The scanner must correctly recognize and tokenize all keywords, identifiers, numbers, operators (assignment, binary and relational), comments, and the syntax elements of the SnuPL/2 language. The scanner should scan the input until the end of the input character stream is reached or an error is detected. The syntax of SnuPL/2 can be found here.
The scanner must scan but ignore white-space and single-line comments. Character constants enclosed in single quotes and strings (enclosed in double quotes) must be recognized as a whole and returned to the parser as a single token with the token value set to the single character/character sequence. Numbers are scanned as string and returned to the parser as a single token. The conversion string to number will later be performed in the parser, i.e., you need to return the lexeme (string) representing the number, not the number itself.
We provide a skeleton for a scanner/parser framework so that you don't have to write the entire framework from scratch and can focus only on the interesting parts. The provided skeleton code implements lexical analysis for the language "SnuPL/-1". SnuPL/-1 is a stripped down version of SnuPL/2 but will help you to understand how to use the SnuPL framework. The syntax definition of SnuPL/-1 is provided here.
The scanner skeleton can be found in the files snuplc/src/scanner.[h/cpp]
.
The header file defines the token type EToken
that represents all classes of lexemes we implement.
You will need to add additional tokens to this data type to implement SnuPL/2.
There are two corresponding data structures (ETokenName
and ETokenStr
) that are used to output the token names in human-readable form in scanner.cpp
.
ETokenName contains the token type in string format, while ETokenStr can be used to print the token name along with its attributes (the lexeme).
Since the elements of ETokenStr are fed to printf, you can print the lexeme by inserting a %s
placeholder somewhere in that string.
The token class CToken
is fully implemented and functional, you do not have to modify it.
The scanner CScanner
is also fully functional, but only recognizes SnuPL/-1.
You will need to modify the function CToken* Scanner::Scan()
to accept all possible tokens of SnuPL/2.
Properly scanning characters and strings is quite difficult. For that reason, the skeleton contains a method CScanner::GetCharacter()
that can be used to parse the (possibly escapted) characters in a string or character constant.
Last but not least, the sources also contain a simple test program to test your lexical analyzer.
The test program instaniates a CScanner
object instance and repeatedly calls CScanner::Get()
to retrieve and print the next token until the end of file is reached.

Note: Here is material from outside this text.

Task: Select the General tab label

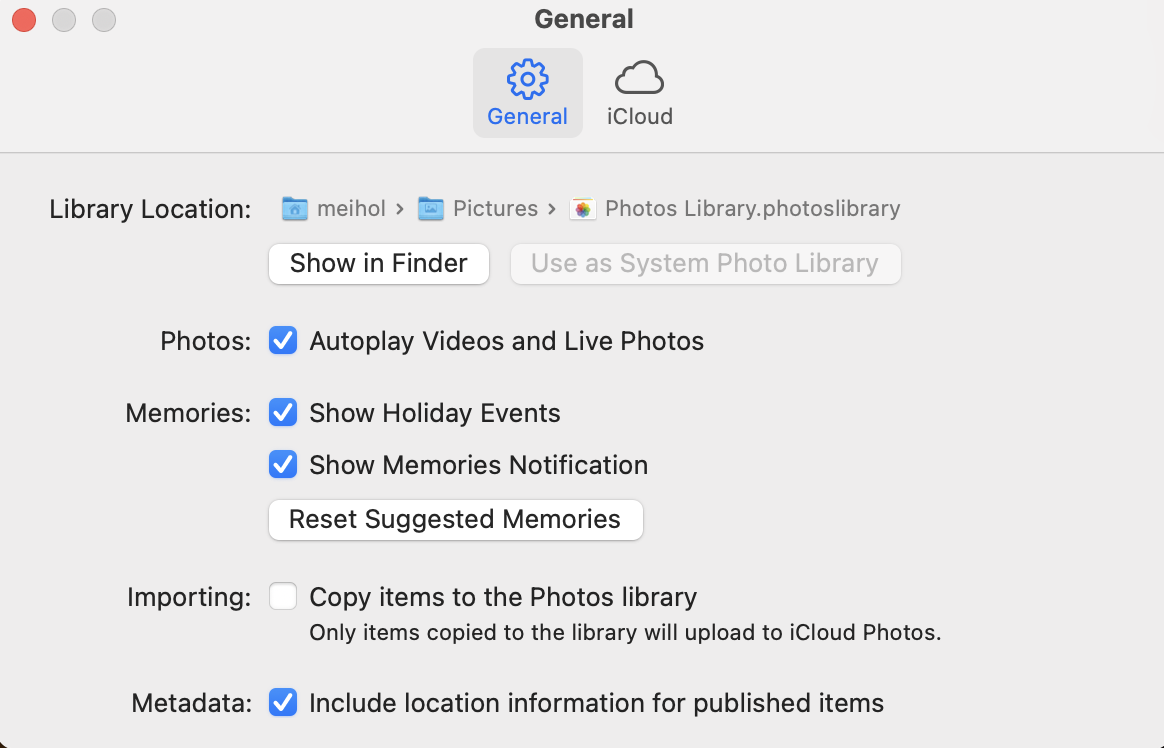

To build the test program, run the following command in the snuplc/
directory
snuplc $ make test_scanner
You can invoke test_scanner
with a file name as an argument:
snuplc $ ./test_scanner ../test/scanner/test01.mod
In the directory test/scanner/
you will find a number of test files for the scanner.
We advise you to create your own test cases to test special cases; we have our own set of test files to test (and grade) your scanner.
Hints:
The first phase is pretty straight-forward to implement. Two points are noteworthy:
- error recovery: unrecognized lexemes should be handled by returning a tUndefined token with the illegal lexeme or a custom error message as its attribute
- handling of comments and whitespace: consume all whitespace and comments in the scanner (i.e., do not return a token for whitespace or comments)

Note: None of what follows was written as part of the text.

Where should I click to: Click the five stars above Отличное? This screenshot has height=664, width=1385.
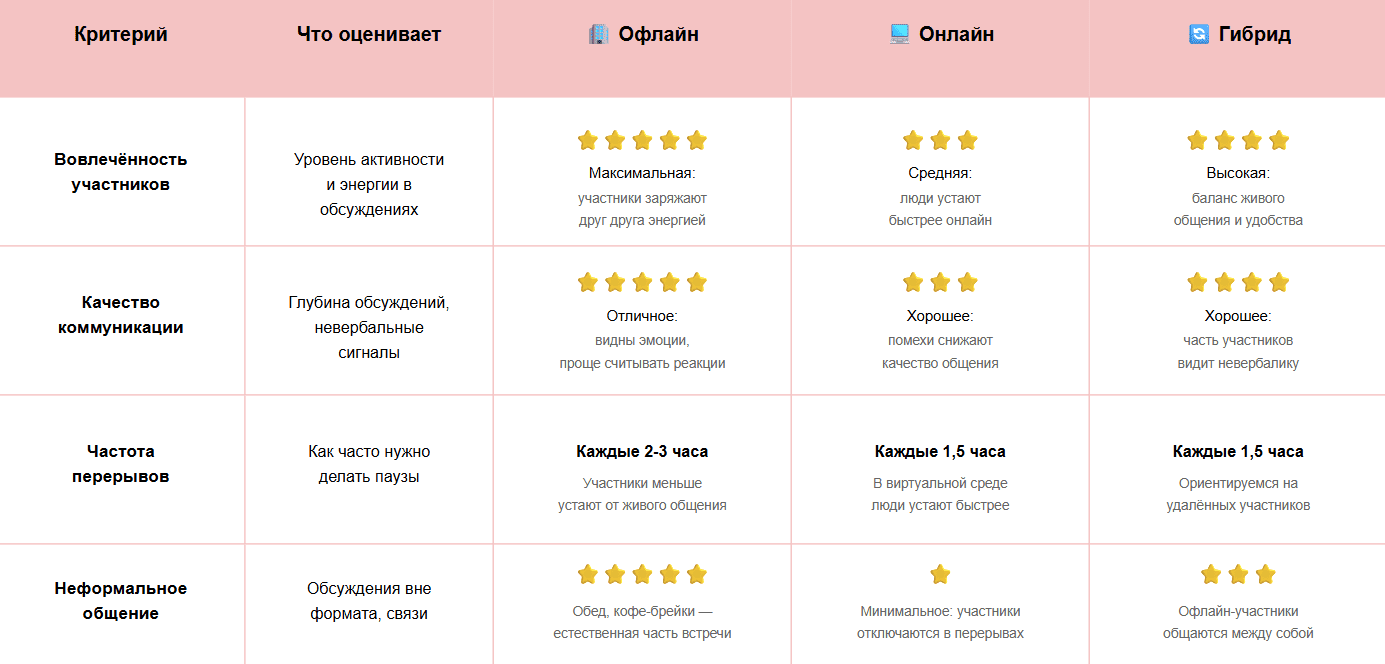pos(642,283)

Our SnuPL/2 compiler and the skeleton code are fully documented with Doxygen. You can generate the documentation from your sources by running
snuplc $ make doc
from the snuplc
directory. You will need to install Doxygen and Graphviz (dot) on your machine.
-
Source code of the scanner
Document your code properly - including Doxygen comments for all new classes, member functions, and fields. Please do not include any generated files (documentation, relocateable object files, binaries) into your GitLab repository. We will compile your code by ourselves. -
A brief report describing your implementation of the scanner in PDF format
The report must be stored asreports/1.Lexical.Analysis.pdf
.
You can use the reports from the individual phases to compiler your final report at the end of this semester. Note that the reports are almost as important as your code. Make sure to put sufficient effort into them!
Implementing a compiler is challenging and requires a bit of time. Do noot hesitate to ask questions in class and on Slack. Also, start as soon as possible; if you wait until a few days before the deadline we cannot help you much and you may not be able to finish in time.
Happy coding!